Road-Ready Chevy Volt Hits The Streets
Just a little more than two years after the Volt was first introduced as a concept to journalists at the 2007 North American International Auto Show, the first pre-production versions of Chevrolet's extended range electric vehicle have hit the asphalt.
Until now, we've only seen test cars that don't run on their own power, or test powertrains running inside other vehicle bodies. These are the first versions of the actual vehicle consumers will be able to buy, and they look pretty similar to the photos we published back in September.
In case you've been living inside a cave for the last couple years, the 2011 Chevrolet Volt is a front-wheel-drive, four-passenger Extended-Range Electric Vehicle that uses electricity as its primary power source and gasoline as its secondary power source to propel the vehicle. The goal is to remove "range anxiety" that is common with traditional electric-battery-powered vehicles. The Volt can be charged at home overnight to runs on battery power alone for short trips (up to 40 miles), and for longer trips, additional electricity can be supplied by a gasoline-powered internal combustion engine or a fuel cell.
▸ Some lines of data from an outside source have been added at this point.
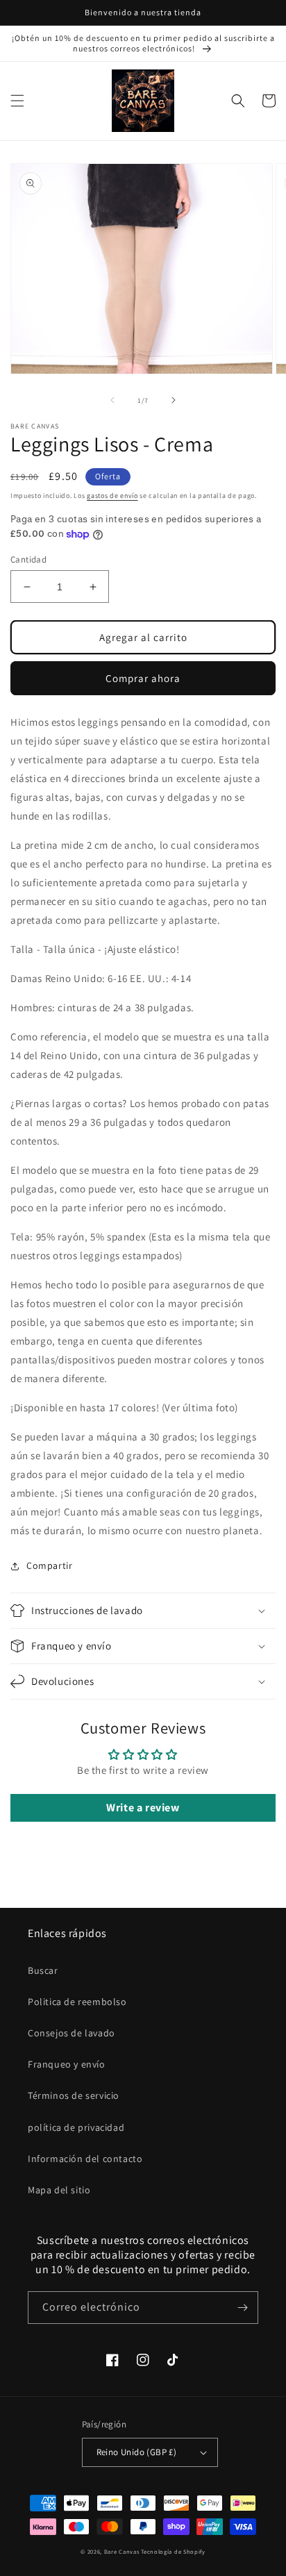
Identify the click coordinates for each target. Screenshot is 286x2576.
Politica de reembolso (77, 2001)
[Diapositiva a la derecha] (173, 400)
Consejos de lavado (71, 2033)
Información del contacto (85, 2158)
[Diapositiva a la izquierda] (112, 400)
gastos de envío (112, 495)
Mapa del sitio (59, 2190)
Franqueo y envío (67, 2064)
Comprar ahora (143, 678)
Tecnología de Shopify (173, 2551)
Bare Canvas (122, 2551)
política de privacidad (76, 2127)
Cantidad (28, 559)
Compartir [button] (49, 1565)
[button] (17, 100)
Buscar (43, 1970)
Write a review (142, 1807)
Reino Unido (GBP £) (136, 2452)
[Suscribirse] (242, 2307)
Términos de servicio (73, 2095)
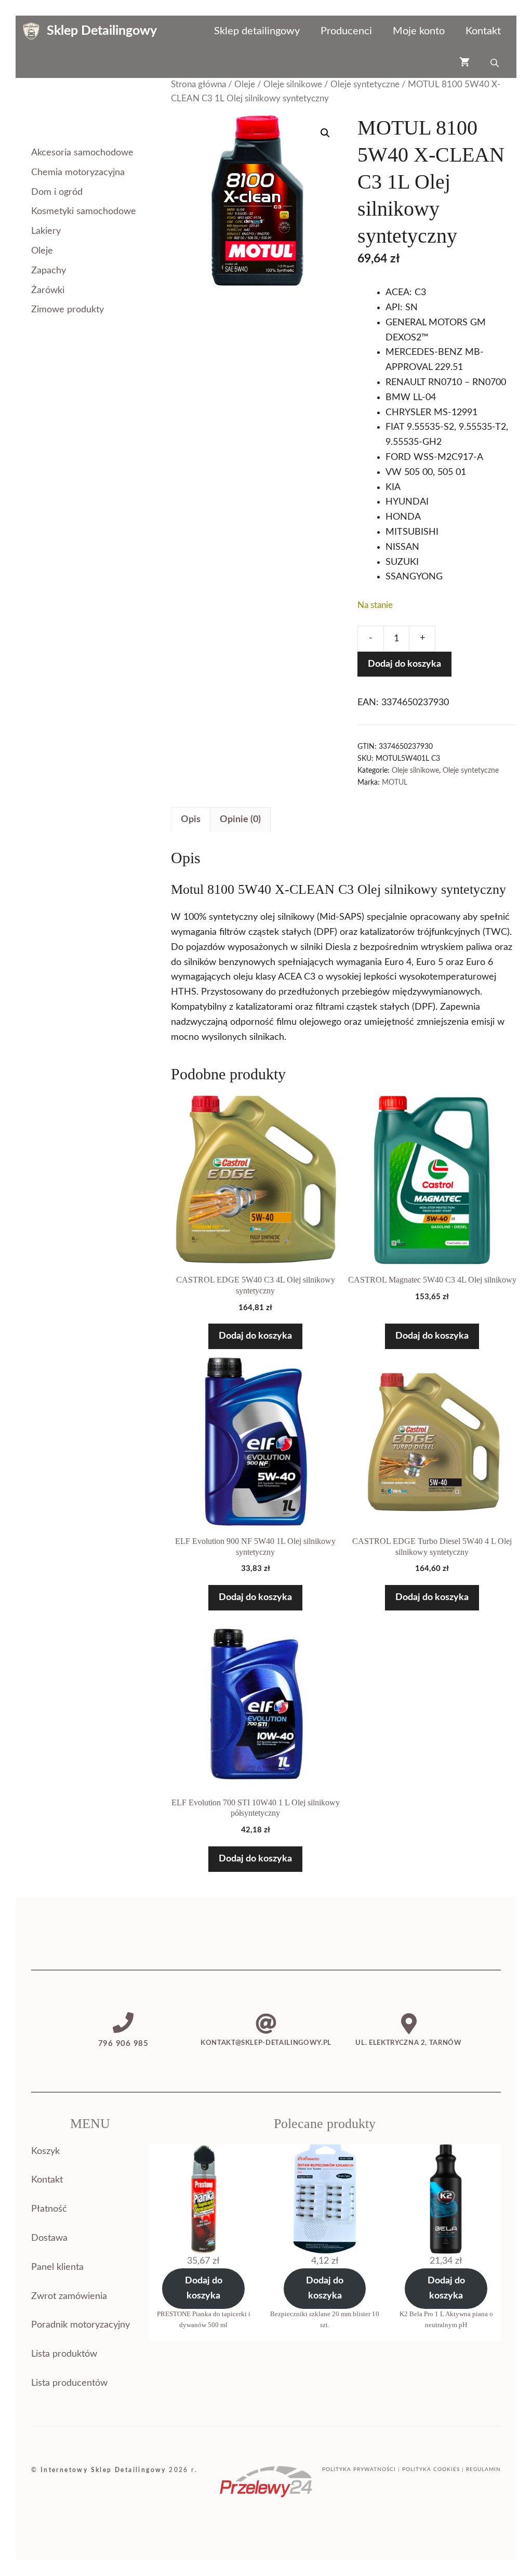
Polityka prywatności (359, 2469)
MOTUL (394, 782)
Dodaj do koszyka (404, 664)
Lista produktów (64, 2354)
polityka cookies (431, 2469)
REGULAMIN (483, 2469)
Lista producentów (69, 2383)
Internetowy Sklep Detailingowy (103, 2470)
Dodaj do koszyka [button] (255, 1336)
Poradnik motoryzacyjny (80, 2325)
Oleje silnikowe (292, 85)
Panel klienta (57, 2267)
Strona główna (198, 85)
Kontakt (483, 31)
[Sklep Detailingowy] (31, 31)
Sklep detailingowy (257, 31)
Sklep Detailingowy (102, 30)
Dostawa (49, 2238)
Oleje (244, 85)
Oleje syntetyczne (365, 85)
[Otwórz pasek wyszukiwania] (495, 62)
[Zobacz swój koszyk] (464, 62)
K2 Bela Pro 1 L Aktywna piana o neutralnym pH (446, 2319)
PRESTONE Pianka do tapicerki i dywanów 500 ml (203, 2319)
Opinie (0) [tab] (240, 819)
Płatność (49, 2209)
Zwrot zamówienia (69, 2296)
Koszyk (45, 2151)
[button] (325, 133)
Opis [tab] (191, 819)
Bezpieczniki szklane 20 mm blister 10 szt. (324, 2319)
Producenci (346, 31)
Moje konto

Most of these first-build cars will be used for the testing and validation of production and design. They will also be used to develop the final software and controls, including the way that the driver interacts with the vehicle. Some will have short lives, as they'll be crash tested after running other tests like endurance, battery drivetrain interface, and windshield wiper and door function.
Approximately 80 of these pre-production vehicles will be built over the next year, putting General Motors ahead of pre-production deadlines. The automaker hopes to start producing Volts for retail sale in by the end of Fall 2010. Pricing has not yet been released.
When they finally enter full production, GM estimates that each Chevy Volt could save about 500 gallons of gasoline per year, based on 40 miles of daily driving and 15,000 miles annually. For drivers that commute 60 miles per day or 21,000 miles annually, about 550 gallons of gasoline could be saved.